Macierzyństwo jest jak książka - ładna okładka może skrywać romantyczną komedię lubprawdziwy dramat
KAŻDY CZŁOWIEK JEST INNY. Każda mama jest inna,
każda ma inną sytuację aż w końcu każde dziecko jest inne. Co czuje
samotna matka (może mieć męża, ale on w ogóle nie pomaga lub go wcale
nie ma w domu) mająca na głowie dom, psa, kota lub cokolwiek
innego,mająca bardzo wymagające dziecko?
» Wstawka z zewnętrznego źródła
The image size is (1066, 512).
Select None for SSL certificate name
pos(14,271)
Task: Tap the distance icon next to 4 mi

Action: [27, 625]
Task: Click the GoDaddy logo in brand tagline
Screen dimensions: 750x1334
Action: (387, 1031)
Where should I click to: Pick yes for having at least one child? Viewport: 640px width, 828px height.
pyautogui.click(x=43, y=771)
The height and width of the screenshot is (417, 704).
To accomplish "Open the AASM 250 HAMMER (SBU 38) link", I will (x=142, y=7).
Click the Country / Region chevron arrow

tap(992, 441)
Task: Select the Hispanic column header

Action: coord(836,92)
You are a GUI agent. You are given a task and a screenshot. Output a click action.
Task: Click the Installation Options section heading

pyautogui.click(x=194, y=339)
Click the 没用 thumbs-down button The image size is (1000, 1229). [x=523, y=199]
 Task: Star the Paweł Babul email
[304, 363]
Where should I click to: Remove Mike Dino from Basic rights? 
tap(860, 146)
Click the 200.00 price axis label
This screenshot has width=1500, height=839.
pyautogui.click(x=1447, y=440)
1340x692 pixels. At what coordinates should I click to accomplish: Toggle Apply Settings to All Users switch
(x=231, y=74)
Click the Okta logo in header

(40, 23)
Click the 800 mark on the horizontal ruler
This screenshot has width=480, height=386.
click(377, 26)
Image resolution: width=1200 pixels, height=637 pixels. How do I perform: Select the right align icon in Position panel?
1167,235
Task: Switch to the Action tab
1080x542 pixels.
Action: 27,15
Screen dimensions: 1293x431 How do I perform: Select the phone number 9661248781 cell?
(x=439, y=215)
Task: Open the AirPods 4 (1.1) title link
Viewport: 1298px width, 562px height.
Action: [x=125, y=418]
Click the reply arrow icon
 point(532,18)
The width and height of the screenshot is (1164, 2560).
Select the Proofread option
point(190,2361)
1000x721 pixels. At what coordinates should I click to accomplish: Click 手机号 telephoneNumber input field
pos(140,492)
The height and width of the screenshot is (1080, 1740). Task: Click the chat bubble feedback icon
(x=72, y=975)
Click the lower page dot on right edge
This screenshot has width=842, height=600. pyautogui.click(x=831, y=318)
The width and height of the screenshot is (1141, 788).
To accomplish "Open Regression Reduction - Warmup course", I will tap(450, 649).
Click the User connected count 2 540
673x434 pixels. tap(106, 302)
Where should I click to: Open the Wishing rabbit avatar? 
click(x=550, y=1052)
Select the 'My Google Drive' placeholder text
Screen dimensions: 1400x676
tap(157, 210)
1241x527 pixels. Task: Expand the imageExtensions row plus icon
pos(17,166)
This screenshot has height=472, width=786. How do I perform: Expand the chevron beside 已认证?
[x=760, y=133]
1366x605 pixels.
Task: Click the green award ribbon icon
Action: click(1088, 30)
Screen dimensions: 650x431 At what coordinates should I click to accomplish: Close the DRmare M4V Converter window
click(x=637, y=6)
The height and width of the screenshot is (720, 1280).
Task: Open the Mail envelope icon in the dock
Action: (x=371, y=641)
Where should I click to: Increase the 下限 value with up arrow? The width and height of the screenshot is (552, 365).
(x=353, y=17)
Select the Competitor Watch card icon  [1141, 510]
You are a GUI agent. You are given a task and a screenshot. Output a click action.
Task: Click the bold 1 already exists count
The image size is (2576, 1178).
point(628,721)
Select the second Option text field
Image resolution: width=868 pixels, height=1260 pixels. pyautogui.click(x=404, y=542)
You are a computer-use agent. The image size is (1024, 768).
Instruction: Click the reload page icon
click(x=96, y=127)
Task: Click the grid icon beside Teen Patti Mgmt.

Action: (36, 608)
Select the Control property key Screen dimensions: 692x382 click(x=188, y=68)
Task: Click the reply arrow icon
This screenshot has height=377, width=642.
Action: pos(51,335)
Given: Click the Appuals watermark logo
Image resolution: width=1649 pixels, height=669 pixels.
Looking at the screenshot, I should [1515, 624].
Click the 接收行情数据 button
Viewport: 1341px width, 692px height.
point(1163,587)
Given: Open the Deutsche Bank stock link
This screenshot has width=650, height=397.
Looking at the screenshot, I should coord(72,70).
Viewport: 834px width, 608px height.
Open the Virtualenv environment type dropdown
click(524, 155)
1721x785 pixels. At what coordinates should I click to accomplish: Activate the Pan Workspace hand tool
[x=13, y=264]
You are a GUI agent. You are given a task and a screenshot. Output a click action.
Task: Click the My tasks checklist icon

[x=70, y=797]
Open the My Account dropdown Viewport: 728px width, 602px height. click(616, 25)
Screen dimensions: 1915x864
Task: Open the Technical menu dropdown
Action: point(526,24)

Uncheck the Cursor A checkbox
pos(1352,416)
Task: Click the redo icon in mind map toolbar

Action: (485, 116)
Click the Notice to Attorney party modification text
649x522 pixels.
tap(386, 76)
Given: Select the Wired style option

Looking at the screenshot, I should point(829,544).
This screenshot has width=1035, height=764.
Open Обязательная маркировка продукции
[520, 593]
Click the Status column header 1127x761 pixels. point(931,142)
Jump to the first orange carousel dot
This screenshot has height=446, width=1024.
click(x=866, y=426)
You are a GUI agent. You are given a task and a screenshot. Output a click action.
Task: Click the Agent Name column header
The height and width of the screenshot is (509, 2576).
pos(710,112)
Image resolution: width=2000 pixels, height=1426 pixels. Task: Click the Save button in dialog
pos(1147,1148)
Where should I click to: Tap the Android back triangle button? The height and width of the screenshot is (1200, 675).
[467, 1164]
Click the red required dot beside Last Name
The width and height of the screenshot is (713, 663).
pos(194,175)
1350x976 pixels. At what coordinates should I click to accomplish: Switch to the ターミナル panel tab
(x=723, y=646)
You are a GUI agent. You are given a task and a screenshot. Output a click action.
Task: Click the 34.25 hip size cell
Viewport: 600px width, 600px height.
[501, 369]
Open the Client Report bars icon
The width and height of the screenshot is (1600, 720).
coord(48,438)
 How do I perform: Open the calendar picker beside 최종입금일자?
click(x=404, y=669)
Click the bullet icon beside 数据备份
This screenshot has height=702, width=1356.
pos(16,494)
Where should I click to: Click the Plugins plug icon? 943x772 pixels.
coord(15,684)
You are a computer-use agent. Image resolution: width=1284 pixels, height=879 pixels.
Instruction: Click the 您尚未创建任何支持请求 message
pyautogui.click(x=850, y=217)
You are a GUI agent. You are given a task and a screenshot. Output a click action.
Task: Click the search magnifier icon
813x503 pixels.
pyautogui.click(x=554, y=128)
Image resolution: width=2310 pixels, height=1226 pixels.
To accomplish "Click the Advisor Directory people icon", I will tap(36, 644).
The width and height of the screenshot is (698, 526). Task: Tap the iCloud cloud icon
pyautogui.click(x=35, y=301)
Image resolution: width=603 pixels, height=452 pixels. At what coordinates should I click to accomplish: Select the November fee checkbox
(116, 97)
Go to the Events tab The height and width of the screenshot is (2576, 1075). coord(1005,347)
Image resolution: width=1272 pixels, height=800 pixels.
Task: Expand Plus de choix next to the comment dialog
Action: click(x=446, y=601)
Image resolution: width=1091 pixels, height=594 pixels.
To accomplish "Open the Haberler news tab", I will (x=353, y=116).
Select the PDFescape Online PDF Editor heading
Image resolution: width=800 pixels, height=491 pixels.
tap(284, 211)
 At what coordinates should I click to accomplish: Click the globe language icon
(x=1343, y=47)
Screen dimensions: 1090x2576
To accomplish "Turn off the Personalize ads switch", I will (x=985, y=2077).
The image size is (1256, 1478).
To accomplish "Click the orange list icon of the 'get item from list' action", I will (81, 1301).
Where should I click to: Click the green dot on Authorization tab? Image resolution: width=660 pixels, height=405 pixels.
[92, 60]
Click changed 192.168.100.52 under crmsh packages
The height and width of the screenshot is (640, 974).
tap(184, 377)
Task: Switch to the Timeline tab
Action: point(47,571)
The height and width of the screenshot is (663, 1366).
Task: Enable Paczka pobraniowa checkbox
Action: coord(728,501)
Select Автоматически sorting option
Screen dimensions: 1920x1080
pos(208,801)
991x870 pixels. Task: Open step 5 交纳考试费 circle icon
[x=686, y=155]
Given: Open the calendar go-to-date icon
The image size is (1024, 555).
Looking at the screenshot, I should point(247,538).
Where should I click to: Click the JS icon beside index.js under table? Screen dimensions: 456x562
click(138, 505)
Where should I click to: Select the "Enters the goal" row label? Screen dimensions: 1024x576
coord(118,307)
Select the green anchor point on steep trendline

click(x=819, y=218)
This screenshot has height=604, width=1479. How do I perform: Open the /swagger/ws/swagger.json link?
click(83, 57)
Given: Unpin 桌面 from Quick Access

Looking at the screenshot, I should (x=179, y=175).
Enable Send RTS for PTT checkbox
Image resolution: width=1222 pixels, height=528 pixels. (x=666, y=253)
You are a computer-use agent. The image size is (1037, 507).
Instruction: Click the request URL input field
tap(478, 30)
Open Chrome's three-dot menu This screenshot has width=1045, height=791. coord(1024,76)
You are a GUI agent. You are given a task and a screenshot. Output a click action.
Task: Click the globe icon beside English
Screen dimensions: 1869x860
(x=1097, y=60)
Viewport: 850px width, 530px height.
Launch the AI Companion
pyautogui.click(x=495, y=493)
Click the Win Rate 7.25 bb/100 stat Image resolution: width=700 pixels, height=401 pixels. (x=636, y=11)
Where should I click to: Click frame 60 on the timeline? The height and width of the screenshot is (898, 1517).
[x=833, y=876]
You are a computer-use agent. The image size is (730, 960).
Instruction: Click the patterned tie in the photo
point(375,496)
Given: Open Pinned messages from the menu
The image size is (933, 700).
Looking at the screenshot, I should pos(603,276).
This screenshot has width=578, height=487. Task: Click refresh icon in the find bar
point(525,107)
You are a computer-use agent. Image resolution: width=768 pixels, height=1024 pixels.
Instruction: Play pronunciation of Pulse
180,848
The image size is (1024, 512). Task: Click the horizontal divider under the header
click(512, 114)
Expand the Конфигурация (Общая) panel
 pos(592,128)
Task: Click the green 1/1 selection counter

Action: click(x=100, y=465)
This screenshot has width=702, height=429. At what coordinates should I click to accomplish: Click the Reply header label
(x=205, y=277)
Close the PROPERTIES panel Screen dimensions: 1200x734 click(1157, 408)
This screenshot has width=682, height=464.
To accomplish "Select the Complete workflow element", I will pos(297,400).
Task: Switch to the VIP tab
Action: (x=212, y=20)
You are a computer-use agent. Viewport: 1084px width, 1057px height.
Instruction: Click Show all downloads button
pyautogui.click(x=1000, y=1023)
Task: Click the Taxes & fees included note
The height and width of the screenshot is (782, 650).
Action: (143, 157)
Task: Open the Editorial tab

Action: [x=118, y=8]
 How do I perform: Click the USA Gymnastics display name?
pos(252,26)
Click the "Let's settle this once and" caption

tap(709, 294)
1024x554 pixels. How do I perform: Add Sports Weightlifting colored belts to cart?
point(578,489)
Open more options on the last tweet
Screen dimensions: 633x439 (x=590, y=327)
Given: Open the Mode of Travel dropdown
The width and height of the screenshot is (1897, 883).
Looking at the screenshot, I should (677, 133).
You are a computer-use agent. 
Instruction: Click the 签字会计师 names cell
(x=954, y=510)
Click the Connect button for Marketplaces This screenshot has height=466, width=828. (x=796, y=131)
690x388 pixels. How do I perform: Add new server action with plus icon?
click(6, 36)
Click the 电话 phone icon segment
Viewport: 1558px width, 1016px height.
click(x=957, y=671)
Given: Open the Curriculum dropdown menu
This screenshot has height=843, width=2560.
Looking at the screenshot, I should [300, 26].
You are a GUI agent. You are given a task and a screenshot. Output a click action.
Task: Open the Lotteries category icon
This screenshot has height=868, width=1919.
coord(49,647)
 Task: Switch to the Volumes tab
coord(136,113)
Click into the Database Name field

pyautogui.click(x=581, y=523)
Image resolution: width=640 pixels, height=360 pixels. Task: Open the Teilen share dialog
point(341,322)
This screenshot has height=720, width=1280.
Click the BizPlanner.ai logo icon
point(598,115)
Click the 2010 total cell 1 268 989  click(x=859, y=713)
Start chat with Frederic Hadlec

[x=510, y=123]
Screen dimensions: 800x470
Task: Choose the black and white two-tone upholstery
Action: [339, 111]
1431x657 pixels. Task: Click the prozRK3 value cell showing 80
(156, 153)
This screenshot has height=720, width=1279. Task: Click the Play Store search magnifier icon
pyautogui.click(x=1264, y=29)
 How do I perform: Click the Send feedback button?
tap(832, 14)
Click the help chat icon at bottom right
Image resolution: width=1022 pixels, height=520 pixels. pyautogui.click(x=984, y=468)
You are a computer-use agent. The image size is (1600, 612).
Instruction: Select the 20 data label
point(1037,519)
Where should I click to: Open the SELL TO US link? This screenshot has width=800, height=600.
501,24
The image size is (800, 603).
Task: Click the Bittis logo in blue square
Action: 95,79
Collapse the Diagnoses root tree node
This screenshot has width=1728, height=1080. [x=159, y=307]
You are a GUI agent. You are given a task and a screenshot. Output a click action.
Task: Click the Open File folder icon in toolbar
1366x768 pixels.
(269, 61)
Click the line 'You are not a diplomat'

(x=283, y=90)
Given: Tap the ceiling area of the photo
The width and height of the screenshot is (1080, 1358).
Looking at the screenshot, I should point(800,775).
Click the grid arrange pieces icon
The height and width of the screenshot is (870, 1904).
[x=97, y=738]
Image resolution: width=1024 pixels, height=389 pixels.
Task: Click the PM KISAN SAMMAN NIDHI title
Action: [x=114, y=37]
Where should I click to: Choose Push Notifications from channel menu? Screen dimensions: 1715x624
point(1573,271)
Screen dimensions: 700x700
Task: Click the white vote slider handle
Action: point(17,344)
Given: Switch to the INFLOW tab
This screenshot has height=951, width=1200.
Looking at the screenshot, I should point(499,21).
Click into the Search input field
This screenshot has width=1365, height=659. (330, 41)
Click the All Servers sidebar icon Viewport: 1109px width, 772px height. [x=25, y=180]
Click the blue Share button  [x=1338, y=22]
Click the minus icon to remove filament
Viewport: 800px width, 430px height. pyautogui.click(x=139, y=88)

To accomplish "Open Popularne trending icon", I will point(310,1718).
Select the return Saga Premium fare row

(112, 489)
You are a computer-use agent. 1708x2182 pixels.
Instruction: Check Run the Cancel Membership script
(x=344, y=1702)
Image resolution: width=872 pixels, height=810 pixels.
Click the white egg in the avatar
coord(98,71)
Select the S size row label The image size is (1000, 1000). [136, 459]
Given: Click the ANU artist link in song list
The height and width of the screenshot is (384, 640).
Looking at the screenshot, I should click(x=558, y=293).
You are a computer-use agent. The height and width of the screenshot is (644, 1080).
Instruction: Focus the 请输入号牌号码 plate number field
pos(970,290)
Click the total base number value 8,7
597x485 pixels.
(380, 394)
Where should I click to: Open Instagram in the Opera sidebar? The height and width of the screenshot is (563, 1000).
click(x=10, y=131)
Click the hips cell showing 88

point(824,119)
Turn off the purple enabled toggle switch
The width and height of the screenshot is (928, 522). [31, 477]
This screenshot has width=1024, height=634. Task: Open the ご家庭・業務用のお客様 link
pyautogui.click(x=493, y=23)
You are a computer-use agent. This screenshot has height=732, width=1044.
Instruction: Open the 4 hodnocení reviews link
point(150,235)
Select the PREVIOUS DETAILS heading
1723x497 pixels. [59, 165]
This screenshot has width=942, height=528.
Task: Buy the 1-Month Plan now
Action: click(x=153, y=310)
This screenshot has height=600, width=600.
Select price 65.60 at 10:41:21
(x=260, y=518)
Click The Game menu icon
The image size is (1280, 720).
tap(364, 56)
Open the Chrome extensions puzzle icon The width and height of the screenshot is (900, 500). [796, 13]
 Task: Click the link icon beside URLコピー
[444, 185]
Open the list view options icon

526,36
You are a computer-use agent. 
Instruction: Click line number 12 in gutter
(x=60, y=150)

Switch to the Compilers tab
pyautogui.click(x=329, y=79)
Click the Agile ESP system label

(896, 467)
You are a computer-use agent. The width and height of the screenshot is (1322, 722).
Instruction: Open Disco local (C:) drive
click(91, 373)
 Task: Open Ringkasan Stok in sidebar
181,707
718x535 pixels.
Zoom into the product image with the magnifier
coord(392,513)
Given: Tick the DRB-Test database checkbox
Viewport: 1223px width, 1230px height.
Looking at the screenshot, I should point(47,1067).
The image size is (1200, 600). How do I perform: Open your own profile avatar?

A co czuje kobieta,która miała
łatwy poród, jej dziecko jest łatwiejsze w obsłudze niż idealny
książkowy przykład, a mąż ją dosłownie nosi na rękach? Jej dzień zaczyna
się o 6 a kończy o 20 kiedy to dziecko idzie pięknie spać, nie
straszne są im kolki, mąż zajmie się dzieckiem podczas gdy ona może iść
na zakupy i do tego sprzątnie mieszkanie... Jedna kobieta ma słabszą
psychikę, inna jest silną babką. Jedna ma super sytuację życiową , inna
gorszą. Jedna była mega niezależną kobietą, inna nigdy nie miała
potrzeby biegania po fitnessach, kursach ect. I jedna mama będzie
spełniała się w każdej chwili spędzonej z dzieckiem a inna będzie czuła
się uwiązana przy małej istocie,która nie potrafi bez niej żyć. I ja to
rozumiem. Bo sama czasem mam mieszane uczucia i chcę też dla siebie paru
godzin po połowie dnia spędzonego w pracy, a czasem nie mogę się
doczekać czasu spędzonego z moją córką. Nie jest łatwo, nigdy nie było i
myślę, że nigdy nie będzie łatwo być rodzicem. W końcu jesteśmy
odpowiedzialni za nasze dzieci i oprócz zapewniania im podstawowych
potrzeb musi zadbać o ich przyszłość, rozwój i wychowanie. Musimy
pogodzić nasze dotychczasowe życie z życiem nowej istoty,która nierzadko
ma potrzebę bycia najważniejszą. Mam nadzieję, że następnym razem nikt
nie będzie ujednolicał tej otoczki wokół narodzin dziecka. Dla jednych
będzie to katorga, dla innych wielka nagroda a jeszcze dla innych w
sumie to nic wielkiego się nie zmieni. Każdy ma prawo odczuwać to co
odczuwa i nie mieć wyrzutów sumienia,że nie jest Matką Polką lub Matką
Idealną tylko niech sobie pozwoli na bycie Matką Niedoskonałą Pełną
Goryczy i Miłości W Jednym. Moim zdaniem najważniejsze jest nie
krzywdzić dziecka celowo lecz kochać i wspierać, ale jeśli pojawią się
łzy spowodowane trudem macierzyństwa, nie wstydźmy się ich. Czasem warto
też wykrzyczeć swoja złość i rozczarowanie - będzie lżej. A za jakiś
czas obiecuję, będzie dobrze, choćby na ułamek sekundy, ale będzie.